Local, Emission-Free Travel with Fuel Cell Driven Vehicles
A simplified explanation of how fuel cell hydrogen propulsion works is as follows: The hydrogen is saved in fuel cells and gets oxidized through the addition of oxygen. This reaction produces electricity, which drives an electric engine and forms water vapor (but no exhaust gases, soot or particulate matter) as a side product. The biggest benefit of fuel cell cars is their ability to travel free from emissions locally (for now). Furthermore, the production of fuel cells requires significantly less rare resources (Lithium for example) than the production of electric car batteries. Additionally, hydrogen is a resource that is readily available: Hydrogen occurs as a by-product in the oil, gas, and chemical industry. They produce almost 50 million tons of hydrogen each year. Besides the benefits of hydrogen as a resource, there is also a huge practical benefit of fuel cell cars, especially when compared to electric cars – their shorter charging times. While the charging process of an electric car can take hours, hydrogen tanks can be refueled within minutes.
Problematic: Hydrogen Production
Unfortunately, Hydrogen as a fuel is not without its own problems. It starts with the high costs of the technology. The production of the fuel cell alone costs nearly 50% of the car’s final price. Additionally, the infrastructure of hydrogen service stations worldwide is spread too thin. Especially outside of the larger cities, hydrogen car owners may need to travel great distances to the next hydrogen fueling station.

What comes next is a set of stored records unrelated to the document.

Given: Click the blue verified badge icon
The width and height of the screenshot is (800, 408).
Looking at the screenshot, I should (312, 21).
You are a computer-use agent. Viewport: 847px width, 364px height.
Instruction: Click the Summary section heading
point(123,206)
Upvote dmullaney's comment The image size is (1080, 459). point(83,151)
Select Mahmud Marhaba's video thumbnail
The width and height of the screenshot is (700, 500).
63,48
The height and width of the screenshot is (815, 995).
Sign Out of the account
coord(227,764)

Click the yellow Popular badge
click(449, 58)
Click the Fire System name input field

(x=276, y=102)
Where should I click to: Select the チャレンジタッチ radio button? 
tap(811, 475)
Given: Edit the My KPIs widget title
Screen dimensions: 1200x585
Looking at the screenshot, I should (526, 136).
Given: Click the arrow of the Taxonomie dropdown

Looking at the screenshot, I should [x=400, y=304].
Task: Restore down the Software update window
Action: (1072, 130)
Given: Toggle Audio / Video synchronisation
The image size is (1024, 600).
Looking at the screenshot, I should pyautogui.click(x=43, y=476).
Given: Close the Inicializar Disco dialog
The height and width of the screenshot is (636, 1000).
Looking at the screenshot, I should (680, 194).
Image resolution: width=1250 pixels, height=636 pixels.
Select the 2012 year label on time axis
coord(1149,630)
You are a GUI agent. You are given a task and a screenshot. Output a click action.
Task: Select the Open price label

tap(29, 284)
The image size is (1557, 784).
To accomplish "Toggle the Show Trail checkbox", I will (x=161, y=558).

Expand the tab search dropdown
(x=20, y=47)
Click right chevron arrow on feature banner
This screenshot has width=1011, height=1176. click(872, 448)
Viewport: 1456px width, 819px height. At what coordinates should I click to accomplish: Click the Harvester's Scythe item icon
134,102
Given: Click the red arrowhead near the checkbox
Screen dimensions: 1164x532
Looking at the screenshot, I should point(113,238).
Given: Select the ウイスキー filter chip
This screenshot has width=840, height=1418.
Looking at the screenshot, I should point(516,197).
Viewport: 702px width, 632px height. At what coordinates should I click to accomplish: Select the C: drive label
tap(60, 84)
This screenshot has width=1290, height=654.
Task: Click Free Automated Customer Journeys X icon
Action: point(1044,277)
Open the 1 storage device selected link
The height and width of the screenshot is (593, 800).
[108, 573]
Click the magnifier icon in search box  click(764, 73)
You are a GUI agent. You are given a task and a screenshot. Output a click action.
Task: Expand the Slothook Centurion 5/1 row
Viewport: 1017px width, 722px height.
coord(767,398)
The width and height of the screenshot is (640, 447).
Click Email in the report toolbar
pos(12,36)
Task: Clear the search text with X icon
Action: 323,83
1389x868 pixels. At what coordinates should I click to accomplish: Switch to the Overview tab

But the biggest problem is hydrogen itself. Or, to be more precise, the production of it. Hydrogen rarely occurs as a pure gas on earth. Most of the time it is bound to other substances from which it needs to be separated in an energy-consuming process. As mentioned, this happens daily in a lot of industries, so the hydrogen gets produced irrespective of hydrogen fuel cell driven engines.. But it becomes a problem if the hydrogen needs to be separately produced as a fuel. If the electricity needed for the production of hydrogen is gained from the conversion of coal or gas into electricity, the climate footprint of hydrogen is worse than that of gasoline. This can be avoided by using electricity from renewable energy sources, but only leads to another problem: During the production of hydrogen, too much energy gets lost. As a result, it makes more sense then to charge the batteries of electric cars directly with the renewable energy and without the loss of energy that would result from hydrogen production.
Hydrogen has the Potential to be an Intriguing Concept
The hydrogen technology is an intriguing concept for the mobility of the future. But the costs, the insufficient infrastructure, and the current production problems still prevent the possibility of mass production. Though the newly formed alliance, which has the support of Japanese politicians, some of these problems could be solved. If they do, hydrogen driven cars could be a useful alternative in the future.